3 GUYS WERE SHOOTING THE 25 WSSM { 2 BROWNINGS,1 WINCHESTER} TODAY AT THE RANGE, AND EVERYONE THERE SAYS THEY REALLY LIKE THE 25 WSSM. THIS IS A SWEET GUN. COUPLE NEGATIVE COMMENTS IVE HEARD ON LINE WAS USUALLY FROM ONES THAT DO NOT OWN THE NEWER 25 WSSM.


----------



## lvmylabs (Jan 23, 2006)

My dad asked me to pick out a rifle for my sister last year. I was origianlly looking for an 25-06 but I found a Browning A-bolt with a(youth/ladies) stock in a 25 WSSM. Fits my sister great (that is what we were looking for first and for most). Well I did the intial sighting in last summer, and really like how it shot. Not much different then the 25-06 as far as ballistics, but her rifle is nice and compact perfect for a gal of her size. Its isn't a caliber to be taken lightly it has plenty of power to take down deer she has taken two with it to date. I think it would be a great Antelope gun.


----------



## Burly1 (Sep 20, 2003)

That sounds like a nice caliber! From what I understand, it is supposed to be the ballistic duplicate of the 25-06 in a shorter package.
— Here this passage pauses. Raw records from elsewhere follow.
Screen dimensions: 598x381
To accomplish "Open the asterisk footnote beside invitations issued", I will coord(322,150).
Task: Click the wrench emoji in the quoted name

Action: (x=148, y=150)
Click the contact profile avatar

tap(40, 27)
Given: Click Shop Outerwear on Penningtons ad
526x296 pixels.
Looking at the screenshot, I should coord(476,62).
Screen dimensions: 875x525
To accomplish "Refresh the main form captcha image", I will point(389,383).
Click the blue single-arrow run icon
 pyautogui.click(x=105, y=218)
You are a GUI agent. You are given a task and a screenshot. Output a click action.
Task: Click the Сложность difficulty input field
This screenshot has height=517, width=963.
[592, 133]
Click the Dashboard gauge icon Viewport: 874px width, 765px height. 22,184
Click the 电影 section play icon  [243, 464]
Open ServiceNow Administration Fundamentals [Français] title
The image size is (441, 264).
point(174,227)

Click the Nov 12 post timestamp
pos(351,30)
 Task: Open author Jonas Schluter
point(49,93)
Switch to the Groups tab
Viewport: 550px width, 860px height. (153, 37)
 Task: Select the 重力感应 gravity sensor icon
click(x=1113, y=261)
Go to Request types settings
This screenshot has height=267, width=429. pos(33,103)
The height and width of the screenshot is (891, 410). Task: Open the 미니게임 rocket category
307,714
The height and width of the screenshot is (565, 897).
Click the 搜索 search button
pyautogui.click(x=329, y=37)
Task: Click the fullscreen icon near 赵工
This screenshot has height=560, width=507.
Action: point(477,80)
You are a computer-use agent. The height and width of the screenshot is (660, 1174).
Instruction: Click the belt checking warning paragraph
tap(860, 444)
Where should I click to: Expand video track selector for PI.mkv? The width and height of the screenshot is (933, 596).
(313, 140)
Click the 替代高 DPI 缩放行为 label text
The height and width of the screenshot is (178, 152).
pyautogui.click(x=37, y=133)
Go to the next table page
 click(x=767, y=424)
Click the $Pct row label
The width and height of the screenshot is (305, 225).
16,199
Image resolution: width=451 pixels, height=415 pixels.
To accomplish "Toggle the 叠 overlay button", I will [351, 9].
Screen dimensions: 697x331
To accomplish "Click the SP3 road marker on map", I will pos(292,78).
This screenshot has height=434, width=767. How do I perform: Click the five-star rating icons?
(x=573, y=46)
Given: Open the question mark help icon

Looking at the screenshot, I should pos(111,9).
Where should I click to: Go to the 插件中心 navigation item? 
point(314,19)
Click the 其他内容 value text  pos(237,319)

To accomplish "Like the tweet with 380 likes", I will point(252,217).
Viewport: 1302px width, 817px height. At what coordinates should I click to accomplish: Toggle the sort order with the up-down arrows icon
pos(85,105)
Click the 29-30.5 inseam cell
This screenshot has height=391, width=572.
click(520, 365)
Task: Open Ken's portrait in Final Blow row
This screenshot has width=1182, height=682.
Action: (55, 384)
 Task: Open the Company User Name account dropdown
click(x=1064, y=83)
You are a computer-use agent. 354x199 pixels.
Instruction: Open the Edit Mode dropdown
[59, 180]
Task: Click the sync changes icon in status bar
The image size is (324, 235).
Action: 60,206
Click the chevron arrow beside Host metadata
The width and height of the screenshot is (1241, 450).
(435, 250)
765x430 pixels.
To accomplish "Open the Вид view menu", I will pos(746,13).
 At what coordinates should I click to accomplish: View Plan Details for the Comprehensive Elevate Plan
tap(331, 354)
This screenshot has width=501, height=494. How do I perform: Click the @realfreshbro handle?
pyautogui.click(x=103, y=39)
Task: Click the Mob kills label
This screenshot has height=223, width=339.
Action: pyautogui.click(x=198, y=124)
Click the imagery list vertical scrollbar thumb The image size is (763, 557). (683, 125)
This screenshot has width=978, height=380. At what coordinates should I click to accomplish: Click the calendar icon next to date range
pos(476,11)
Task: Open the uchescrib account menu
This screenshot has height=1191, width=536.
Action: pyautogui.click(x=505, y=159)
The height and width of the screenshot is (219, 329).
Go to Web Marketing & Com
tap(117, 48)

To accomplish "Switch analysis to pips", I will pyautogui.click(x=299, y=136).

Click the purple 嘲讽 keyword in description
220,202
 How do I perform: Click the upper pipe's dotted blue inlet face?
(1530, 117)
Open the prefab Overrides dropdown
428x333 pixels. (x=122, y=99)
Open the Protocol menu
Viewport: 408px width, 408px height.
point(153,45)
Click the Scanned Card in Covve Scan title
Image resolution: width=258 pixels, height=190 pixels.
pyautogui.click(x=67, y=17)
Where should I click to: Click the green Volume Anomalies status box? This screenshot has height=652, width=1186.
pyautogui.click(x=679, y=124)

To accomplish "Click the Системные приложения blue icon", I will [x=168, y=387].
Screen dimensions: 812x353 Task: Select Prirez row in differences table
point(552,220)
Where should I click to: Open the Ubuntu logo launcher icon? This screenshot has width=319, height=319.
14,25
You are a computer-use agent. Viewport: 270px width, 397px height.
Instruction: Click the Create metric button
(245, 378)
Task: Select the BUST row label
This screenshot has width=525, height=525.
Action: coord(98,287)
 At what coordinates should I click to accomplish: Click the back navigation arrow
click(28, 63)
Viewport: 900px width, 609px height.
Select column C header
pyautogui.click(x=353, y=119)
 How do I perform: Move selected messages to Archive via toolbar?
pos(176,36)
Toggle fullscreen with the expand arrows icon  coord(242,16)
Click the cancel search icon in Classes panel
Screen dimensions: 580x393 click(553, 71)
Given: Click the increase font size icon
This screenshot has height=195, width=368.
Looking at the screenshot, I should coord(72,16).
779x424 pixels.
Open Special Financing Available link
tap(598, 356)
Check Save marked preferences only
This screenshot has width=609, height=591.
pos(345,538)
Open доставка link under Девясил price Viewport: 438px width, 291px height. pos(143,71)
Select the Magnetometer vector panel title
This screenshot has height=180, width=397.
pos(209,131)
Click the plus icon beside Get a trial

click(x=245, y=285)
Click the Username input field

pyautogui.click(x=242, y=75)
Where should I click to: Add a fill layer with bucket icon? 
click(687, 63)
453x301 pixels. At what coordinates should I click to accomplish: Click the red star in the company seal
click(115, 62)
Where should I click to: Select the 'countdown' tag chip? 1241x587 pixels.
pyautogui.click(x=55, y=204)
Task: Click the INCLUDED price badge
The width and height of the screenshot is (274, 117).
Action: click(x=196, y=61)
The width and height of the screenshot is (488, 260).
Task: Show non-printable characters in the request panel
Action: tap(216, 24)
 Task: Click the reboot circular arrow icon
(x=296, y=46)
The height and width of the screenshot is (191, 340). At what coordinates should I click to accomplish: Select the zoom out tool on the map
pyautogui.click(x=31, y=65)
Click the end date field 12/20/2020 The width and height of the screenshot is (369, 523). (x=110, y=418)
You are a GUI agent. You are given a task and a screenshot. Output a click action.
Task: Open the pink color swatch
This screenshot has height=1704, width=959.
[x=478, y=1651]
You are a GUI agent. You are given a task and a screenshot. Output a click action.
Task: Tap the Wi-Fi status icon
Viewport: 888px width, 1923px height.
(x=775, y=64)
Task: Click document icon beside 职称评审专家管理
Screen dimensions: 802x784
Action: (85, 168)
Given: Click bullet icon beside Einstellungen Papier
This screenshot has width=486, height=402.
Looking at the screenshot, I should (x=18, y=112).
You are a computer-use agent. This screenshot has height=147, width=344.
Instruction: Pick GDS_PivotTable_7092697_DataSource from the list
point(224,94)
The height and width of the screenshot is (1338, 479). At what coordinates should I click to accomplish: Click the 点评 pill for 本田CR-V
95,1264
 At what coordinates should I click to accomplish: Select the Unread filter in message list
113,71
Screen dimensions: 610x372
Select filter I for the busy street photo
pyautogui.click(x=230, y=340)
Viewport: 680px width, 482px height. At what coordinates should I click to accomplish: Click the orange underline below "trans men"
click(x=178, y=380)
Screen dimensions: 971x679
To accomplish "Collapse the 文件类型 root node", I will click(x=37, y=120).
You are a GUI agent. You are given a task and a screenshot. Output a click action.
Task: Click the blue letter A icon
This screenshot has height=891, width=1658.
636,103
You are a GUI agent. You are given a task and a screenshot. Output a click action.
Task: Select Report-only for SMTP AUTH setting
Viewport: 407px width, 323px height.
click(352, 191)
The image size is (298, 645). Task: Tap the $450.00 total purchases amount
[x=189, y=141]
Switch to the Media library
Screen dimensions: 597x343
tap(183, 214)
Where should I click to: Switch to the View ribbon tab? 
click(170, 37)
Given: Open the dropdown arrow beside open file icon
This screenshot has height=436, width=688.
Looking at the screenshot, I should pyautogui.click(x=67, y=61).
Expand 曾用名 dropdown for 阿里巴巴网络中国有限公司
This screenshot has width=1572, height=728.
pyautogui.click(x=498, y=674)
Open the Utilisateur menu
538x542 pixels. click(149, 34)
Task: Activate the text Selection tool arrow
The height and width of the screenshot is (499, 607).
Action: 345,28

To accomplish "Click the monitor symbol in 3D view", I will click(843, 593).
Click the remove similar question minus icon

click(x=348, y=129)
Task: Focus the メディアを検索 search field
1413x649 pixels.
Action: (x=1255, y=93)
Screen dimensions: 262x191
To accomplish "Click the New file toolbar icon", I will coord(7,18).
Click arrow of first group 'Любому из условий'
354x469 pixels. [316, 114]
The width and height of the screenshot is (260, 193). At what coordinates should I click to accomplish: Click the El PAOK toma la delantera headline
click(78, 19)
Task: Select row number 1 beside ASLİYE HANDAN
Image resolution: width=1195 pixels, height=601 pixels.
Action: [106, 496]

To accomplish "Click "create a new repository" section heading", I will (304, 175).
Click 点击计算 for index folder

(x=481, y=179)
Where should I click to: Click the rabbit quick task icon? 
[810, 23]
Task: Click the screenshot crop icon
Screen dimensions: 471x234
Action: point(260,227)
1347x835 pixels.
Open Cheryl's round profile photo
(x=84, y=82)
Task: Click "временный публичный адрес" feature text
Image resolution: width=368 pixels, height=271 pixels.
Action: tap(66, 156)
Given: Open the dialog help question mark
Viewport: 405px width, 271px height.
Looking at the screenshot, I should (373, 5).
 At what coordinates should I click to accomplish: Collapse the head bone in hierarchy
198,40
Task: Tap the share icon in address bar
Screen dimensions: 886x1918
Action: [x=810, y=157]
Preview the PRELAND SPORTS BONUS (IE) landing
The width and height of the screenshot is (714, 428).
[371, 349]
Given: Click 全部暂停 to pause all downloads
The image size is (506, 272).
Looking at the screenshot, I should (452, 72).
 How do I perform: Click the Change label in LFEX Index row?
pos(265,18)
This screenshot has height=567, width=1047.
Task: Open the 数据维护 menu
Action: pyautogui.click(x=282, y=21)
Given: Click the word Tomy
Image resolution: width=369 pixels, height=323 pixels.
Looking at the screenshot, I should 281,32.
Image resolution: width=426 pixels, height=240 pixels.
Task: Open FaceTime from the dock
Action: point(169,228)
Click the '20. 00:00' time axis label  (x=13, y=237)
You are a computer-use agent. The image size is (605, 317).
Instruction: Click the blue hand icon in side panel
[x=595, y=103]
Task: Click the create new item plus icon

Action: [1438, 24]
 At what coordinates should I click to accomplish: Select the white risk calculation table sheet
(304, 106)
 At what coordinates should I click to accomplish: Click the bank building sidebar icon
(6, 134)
If you aren't going to buy a short action rifle, there would seem to be very little benefit. I know people who own the .243 and .223 version, and they have both experienced cartridge feeding problems. I sure hope you don't have any problem with yours! Seems like that stuff always happens at the absolute worst times! Gee, from what I've seen, that ammo is really expensive too, compared to standard caliber stuff. By the way, posting in all capitals is considered to be shouting, and impolite. Possibly you didn't know, or maybe you're just that excited!


----------



## SLG (Oct 26, 2006)

didnt know caps were on. no shouting here, thanks for info. as far as the 25 wssm feeding problems, none here. and other guys at range, heard some people may have had problems, but none of us. all good things to say about this 25 wssm. my local gunshop says they have sold more wssm calibers this year than anything.


----------



## Bore.224 (Mar 23, 2005)

Shooters in general in my opinion are reluctant to try new things. WSSM cartidges should take off but it may take some time. The only reason I would not buy one is the fact I do not reload and may go with a cartridge I can find cheaply and often.


----------